Are APAC organizations prepared for the changes AI will bring? What are some implications and challenges they could potentially face?

Dr Wang: One key challenge brought about by the rapid growth of digitalization and society’s increasing reliance on technology is the shortage of tech talent across industries. Particularly in the field of cybersecurity, the demand for skilled talents and cybersecurity professionals remains high globally, and APAC is no exception.

To address this tech talent crunch, we see organizations accelerating their adoption of AI to plug their gaps in manpower with more efficient technology. Many of our customers seeking to increase their digital resilience are seeking unified solutions for observability and security that are integrated with AI, in order to drive greater automation to optimize response times, process efficiency, and faster time-to-value.

What are Splunk’s priorities for AI in the future?

We view AI as a definite opportunity – one that we have been working on before the current buzz. For example, we’ve long been working with our customers to maximize their use of AI/ML to enrich their observability tools, and shared with them our Machine Learning Toolkit, which has more than 200,000 downloads.

AI requires a contextually relevant rich dataset and Splunk’s highly scalable data architecture makes us well-positioned to continue delivering the solutions that today’s enterprises need. Our goal is to provide our customers with innovations that offer domain-specific security and observability insights to accelerate detection, investigation and response. Along with our transparent usage of AI, customers are able to remain in control of how AI uses their data.

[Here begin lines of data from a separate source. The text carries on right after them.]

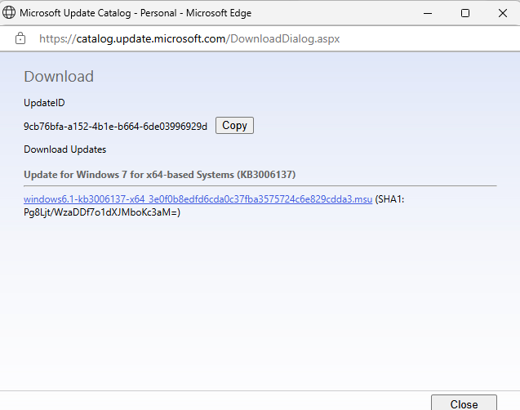
Task: Click the window title text in title bar
Action: [135, 13]
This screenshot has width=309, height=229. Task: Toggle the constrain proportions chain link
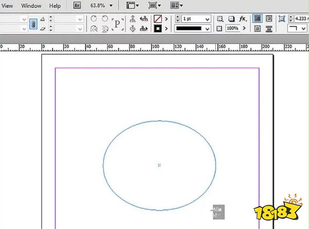(33, 24)
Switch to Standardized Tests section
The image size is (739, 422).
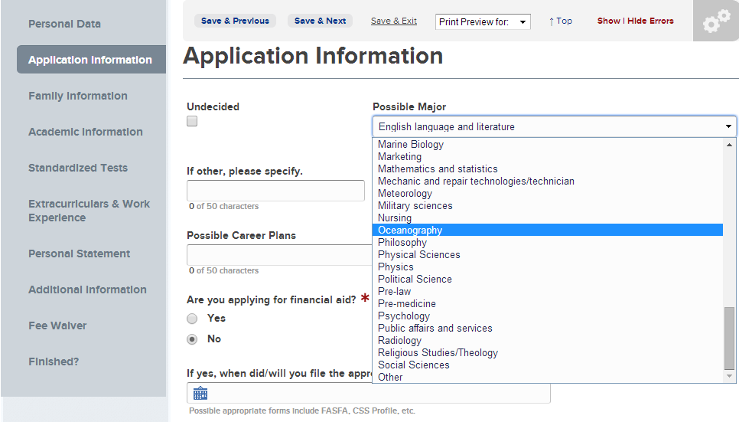pyautogui.click(x=78, y=168)
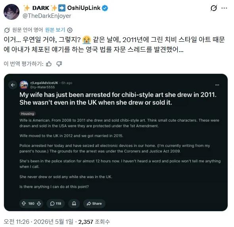Open the tweet author's profile avatar
234x227 pixels.
12,12
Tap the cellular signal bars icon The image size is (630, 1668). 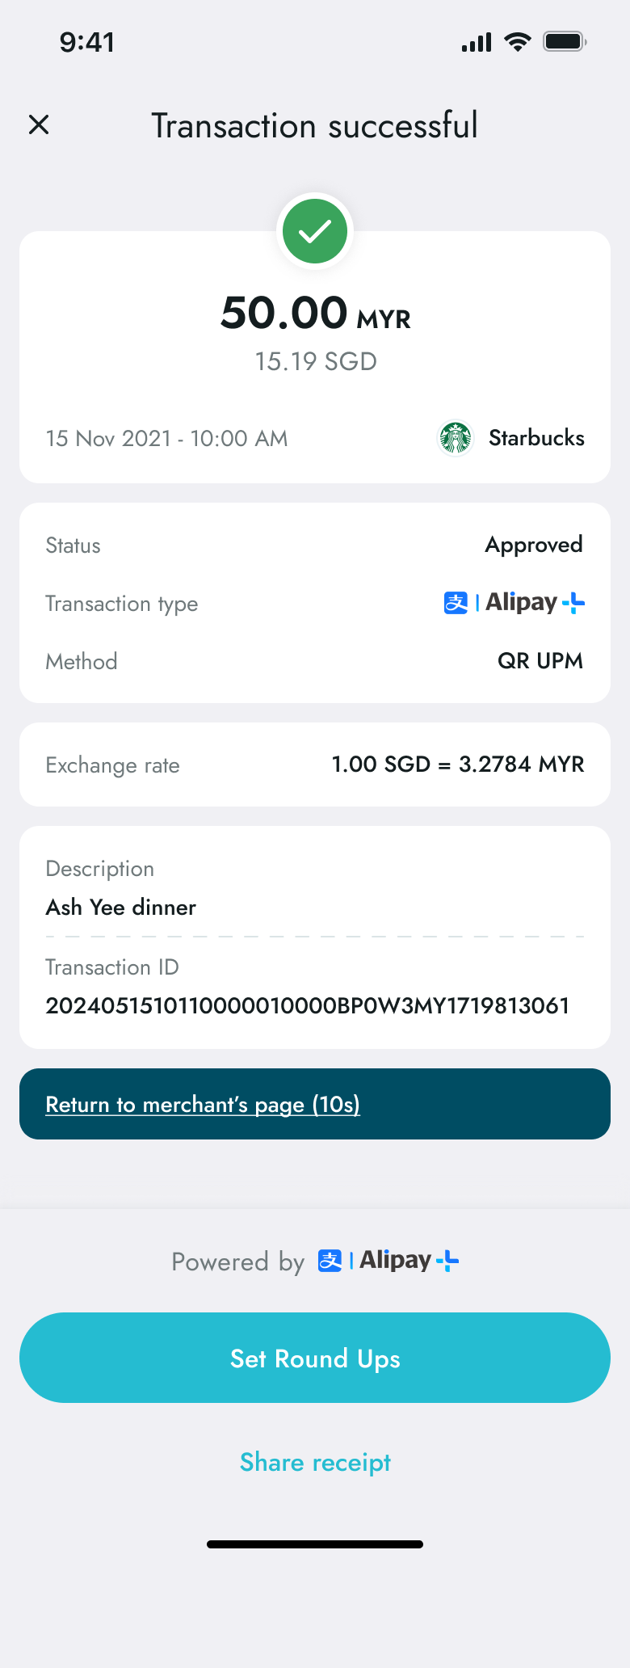[477, 42]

We follow three key principles as part of our deliberate and thoughtful approach to AI:

    • Domain- and Splunk-Specific: Our AI capabilities are personalized to be domain specific for security and observability use cases, and can be tightly integrated within organizations’ workflow.
    • Human in the Loop: Splunk customers keep the world’s most important digital systems secure and performant. The stakes are very high. Thus, it is essential that AI assists and strengthens human decision making, but doesn’t replace it.
    • Open and Extensible: As we plan to directly integrate more AI into the platform, we are committed to enabling customers and partners to extend our models or bring their own models in line with their policies and risk tolerance. These models can work with data in Splunk as well as data on other data stores, providing flexible solutions.

We have been embracing AI since 2015 and we continue to view AI as a catalyst to ultimately help organizations become more digitally resilient.